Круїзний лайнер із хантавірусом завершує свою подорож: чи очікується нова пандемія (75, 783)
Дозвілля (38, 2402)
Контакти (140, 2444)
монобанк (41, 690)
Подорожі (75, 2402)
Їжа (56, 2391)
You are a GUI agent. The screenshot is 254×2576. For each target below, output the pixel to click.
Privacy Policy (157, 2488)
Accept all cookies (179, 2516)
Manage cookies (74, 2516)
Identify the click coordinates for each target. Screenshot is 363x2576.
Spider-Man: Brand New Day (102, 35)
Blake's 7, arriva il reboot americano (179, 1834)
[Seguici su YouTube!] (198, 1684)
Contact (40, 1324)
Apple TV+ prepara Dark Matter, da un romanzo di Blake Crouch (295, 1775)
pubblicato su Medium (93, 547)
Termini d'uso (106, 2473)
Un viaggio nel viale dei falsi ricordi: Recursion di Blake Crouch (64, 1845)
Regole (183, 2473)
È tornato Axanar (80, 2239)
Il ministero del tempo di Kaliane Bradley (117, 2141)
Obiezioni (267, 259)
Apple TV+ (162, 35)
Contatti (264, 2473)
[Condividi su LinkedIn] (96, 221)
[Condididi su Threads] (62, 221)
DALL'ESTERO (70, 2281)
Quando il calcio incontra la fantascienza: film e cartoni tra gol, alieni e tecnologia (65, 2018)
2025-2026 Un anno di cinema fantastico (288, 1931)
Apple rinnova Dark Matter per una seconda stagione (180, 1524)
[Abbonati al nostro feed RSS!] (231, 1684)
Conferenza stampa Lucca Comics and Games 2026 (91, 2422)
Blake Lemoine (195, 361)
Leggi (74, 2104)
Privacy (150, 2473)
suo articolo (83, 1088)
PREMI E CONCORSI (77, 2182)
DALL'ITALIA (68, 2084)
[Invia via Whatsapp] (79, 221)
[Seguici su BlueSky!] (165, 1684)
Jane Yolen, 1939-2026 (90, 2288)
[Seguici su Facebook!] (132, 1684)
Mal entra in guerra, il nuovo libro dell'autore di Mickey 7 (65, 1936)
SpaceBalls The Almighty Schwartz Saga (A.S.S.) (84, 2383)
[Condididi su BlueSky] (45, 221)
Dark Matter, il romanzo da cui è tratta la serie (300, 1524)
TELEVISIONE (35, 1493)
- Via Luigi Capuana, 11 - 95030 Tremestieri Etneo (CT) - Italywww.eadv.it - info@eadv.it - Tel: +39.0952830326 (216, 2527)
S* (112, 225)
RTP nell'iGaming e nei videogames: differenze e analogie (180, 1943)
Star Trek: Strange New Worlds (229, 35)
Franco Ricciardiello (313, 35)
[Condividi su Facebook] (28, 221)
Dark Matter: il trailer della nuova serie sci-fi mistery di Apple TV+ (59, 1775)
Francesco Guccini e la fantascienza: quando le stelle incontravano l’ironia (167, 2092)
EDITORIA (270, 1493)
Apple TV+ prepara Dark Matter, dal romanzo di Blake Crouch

**What you need to do**
Reproduce the data exactly, character for character.

**Response**
Круїзний лайнер із хантавірусом завершує свою подорож: чи очікується нова пандемія (75, 783)
Дозвілля (38, 2402)
Контакти (140, 2444)
монобанк (41, 690)
Подорожі (75, 2402)
Їжа (56, 2391)
You are a GUI agent. The screenshot is 254×2576. For each target below, output the pixel to click.
Privacy Policy (157, 2488)
Accept all cookies (179, 2516)
Manage cookies (74, 2516)
Identify the click coordinates for each target. Screenshot is 363x2576.
Spider-Man: Brand New Day (102, 35)
Blake's 7, arriva il reboot americano (179, 1834)
[Seguici su YouTube!] (198, 1684)
Contact (40, 1324)
Apple TV+ prepara Dark Matter, da un romanzo di Blake Crouch (295, 1775)
pubblicato su Medium (93, 547)
Termini d'uso (106, 2473)
Un viaggio nel viale dei falsi ricordi: Recursion di Blake Crouch (64, 1845)
Regole (183, 2473)
È tornato Axanar (80, 2239)
Il ministero del tempo di Kaliane Bradley (117, 2141)
Obiezioni (267, 259)
Apple TV+ (162, 35)
Contatti (264, 2473)
[Condividi su LinkedIn] (96, 221)
[Condididi su Threads] (62, 221)
DALL'ESTERO (70, 2281)
Quando il calcio incontra la fantascienza: film e cartoni tra gol, alieni e tecnologia (65, 2018)
2025-2026 Un anno di cinema fantastico (288, 1931)
Apple rinnova Dark Matter per una seconda stagione (180, 1524)
[Abbonati al nostro feed RSS!] (231, 1684)
Conferenza stampa Lucca Comics and Games 2026 (91, 2422)
Blake Lemoine (195, 361)
Leggi (74, 2104)
Privacy (150, 2473)
suo articolo (83, 1088)
PREMI E CONCORSI (77, 2182)
DALL'ITALIA (68, 2084)
[Invia via Whatsapp] (79, 221)
[Seguici su BlueSky!] (165, 1684)
Jane Yolen, 1939-2026 (90, 2288)
[Seguici su Facebook!] (132, 1684)
Mal entra in guerra, il nuovo libro dell'autore di Mickey 7 (65, 1936)
SpaceBalls The Almighty Schwartz Saga (A.S.S.) (84, 2383)
[Condididi su BlueSky] (45, 221)
Dark Matter, il romanzo da cui è tratta la serie (300, 1524)
TELEVISIONE (35, 1493)
- Via Luigi Capuana, 11 - 95030 Tremestieri Etneo (CT) - Italywww.eadv.it - info@eadv.it - Tel: +39.0952830326 (216, 2527)
S* (112, 225)
RTP nell'iGaming e nei videogames: differenze e analogie (180, 1943)
Star Trek: Strange New Worlds (229, 35)
Franco Ricciardiello (313, 35)
[Condividi su Facebook] (28, 221)
Dark Matter: il trailer della nuova serie sci-fi mistery di Apple TV+ (59, 1775)
Francesco Guccini e la fantascienza: quando le stelle incontravano l’ironia (167, 2092)
EDITORIA (270, 1493)
Apple TV+ prepara Dark Matter, dal romanzo di Blake Crouch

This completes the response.